Here’s the list of defensive mechanisms:
👉 filtering: check for naughty words or phrases in both the user input and the LLM output.
👉 instruction defence: add guardrails into your prompt to instruct the LLM to exercise caution with its output.
👉 delimiters: use random strings to encapsulate user input and keep it clearly separated from the instructions.
👉 XML delimiters: embedding user input in XML tags seems to be very effective
👉 post-prompting: place the user’s input ahead of the instruction part of the prompt.
👉 sandwich prompting: similar to post-prompting, you add a recap of the original instructions after adding the user input in the prompt. This keeps the LLM focused even if it received conflicting commands in the user’s input.
👉 LLM evaluation: This can be of the user input where you use another LLM to evaluate the user input to identify if the contains conflicting or dangerous instructions.
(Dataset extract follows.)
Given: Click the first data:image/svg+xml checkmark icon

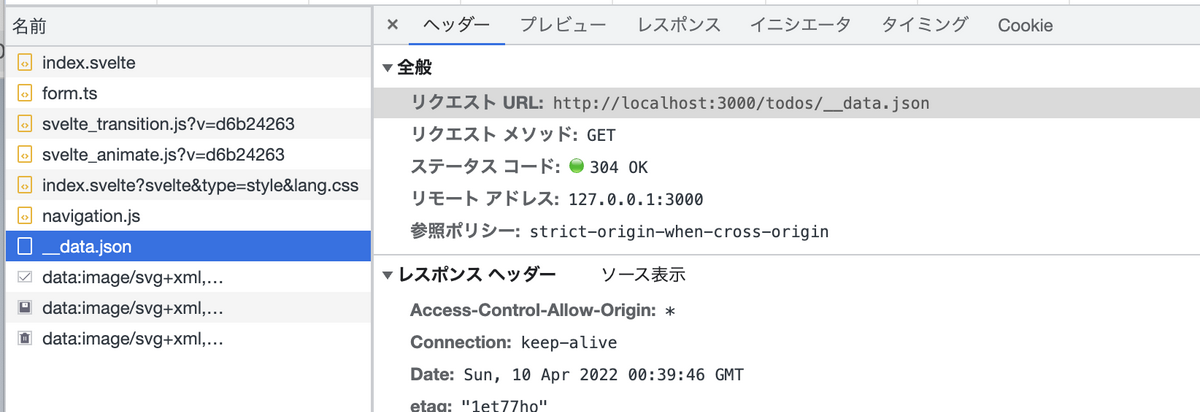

Or of the response where you use another LLM (usually a higher level LLM) to check if the response is considered safe. Both of these require that you develop a rubric to assess and evaluate according to a set of criteria or guidelines.

When developing, it is recommended that you keep systems that have unfettered access to the APIs and other 3rd party content separate from systems that have access to sensitive information or can perform destructive operations. The article briefly touches on Dual LLM systems where one is quarantined and the other is privileged.

However, none of these ideas or concepts truly solve the problem of prompt injection attacks – yet. Beware and go with caution.